Copy out the listing below, changing each "Instruction" to "Command" and leaving everything else untouched.
** Start of Input for this task **
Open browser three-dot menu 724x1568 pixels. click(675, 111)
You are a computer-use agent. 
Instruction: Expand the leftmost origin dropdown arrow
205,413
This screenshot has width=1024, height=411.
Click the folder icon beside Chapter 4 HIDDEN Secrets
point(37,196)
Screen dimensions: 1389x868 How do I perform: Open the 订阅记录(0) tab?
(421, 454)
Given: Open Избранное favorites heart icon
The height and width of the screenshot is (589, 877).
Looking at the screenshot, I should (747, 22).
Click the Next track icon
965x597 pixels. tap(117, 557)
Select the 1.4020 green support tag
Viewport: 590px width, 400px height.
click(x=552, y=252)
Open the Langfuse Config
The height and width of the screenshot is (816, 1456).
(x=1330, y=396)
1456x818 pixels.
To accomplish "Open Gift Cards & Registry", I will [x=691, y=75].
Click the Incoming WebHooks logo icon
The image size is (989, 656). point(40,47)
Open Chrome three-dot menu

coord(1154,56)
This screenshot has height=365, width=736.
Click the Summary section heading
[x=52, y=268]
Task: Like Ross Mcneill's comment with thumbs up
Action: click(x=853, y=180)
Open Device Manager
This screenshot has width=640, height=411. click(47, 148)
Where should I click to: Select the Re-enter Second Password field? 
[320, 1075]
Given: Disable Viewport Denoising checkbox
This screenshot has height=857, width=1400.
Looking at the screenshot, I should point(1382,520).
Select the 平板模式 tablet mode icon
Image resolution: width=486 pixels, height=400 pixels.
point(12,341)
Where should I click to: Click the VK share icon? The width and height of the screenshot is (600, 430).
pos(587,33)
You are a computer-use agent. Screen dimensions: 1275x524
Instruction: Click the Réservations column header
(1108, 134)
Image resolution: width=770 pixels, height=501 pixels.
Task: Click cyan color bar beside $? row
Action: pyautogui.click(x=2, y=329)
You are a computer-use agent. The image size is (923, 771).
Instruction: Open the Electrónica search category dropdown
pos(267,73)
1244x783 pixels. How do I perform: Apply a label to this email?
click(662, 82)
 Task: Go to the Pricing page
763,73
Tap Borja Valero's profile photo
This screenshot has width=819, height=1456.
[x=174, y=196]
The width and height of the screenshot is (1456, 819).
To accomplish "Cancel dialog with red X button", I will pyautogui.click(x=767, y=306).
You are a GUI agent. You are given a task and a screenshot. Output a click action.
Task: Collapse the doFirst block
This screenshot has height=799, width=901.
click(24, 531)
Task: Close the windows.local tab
** End of Input for this task **
Answer for this exercise:
Open browser three-dot menu 724x1568 pixels. click(675, 111)
You are a computer-use agent. 
Command: Expand the leftmost origin dropdown arrow
205,413
This screenshot has width=1024, height=411.
Click the folder icon beside Chapter 4 HIDDEN Secrets
point(37,196)
Screen dimensions: 1389x868 How do I perform: Open the 订阅记录(0) tab?
(421, 454)
Given: Open Избранное favorites heart icon
The height and width of the screenshot is (589, 877).
Looking at the screenshot, I should (747, 22).
Click the Next track icon
965x597 pixels. tap(117, 557)
Select the 1.4020 green support tag
Viewport: 590px width, 400px height.
click(x=552, y=252)
Open the Langfuse Config
The height and width of the screenshot is (816, 1456).
(x=1330, y=396)
1456x818 pixels.
To accomplish "Open Gift Cards & Registry", I will [x=691, y=75].
Click the Incoming WebHooks logo icon
The image size is (989, 656). point(40,47)
Open Chrome three-dot menu

coord(1154,56)
This screenshot has height=365, width=736.
Click the Summary section heading
[x=52, y=268]
Task: Like Ross Mcneill's comment with thumbs up
Action: click(x=853, y=180)
Open Device Manager
This screenshot has width=640, height=411. click(47, 148)
Where should I click to: Select the Re-enter Second Password field? 
[320, 1075]
Given: Disable Viewport Denoising checkbox
This screenshot has height=857, width=1400.
Looking at the screenshot, I should point(1382,520).
Select the 平板模式 tablet mode icon
Image resolution: width=486 pixels, height=400 pixels.
point(12,341)
Where should I click to: Click the VK share icon? The width and height of the screenshot is (600, 430).
pos(587,33)
You are a computer-use agent. Screen dimensions: 1275x524
Command: Click the Réservations column header
(1108, 134)
Image resolution: width=770 pixels, height=501 pixels.
Task: Click cyan color bar beside $? row
Action: pyautogui.click(x=2, y=329)
You are a computer-use agent. The image size is (923, 771).
Command: Open the Electrónica search category dropdown
pos(267,73)
1244x783 pixels. How do I perform: Apply a label to this email?
click(662, 82)
 Task: Go to the Pricing page
763,73
Tap Borja Valero's profile photo
This screenshot has width=819, height=1456.
[x=174, y=196]
The width and height of the screenshot is (1456, 819).
To accomplish "Cancel dialog with red X button", I will pyautogui.click(x=767, y=306).
You are a GUI agent. You are given a task and a screenshot. Output a click action.
Task: Collapse the doFirst block
This screenshot has height=799, width=901.
click(24, 531)
Task: Close the windows.local tab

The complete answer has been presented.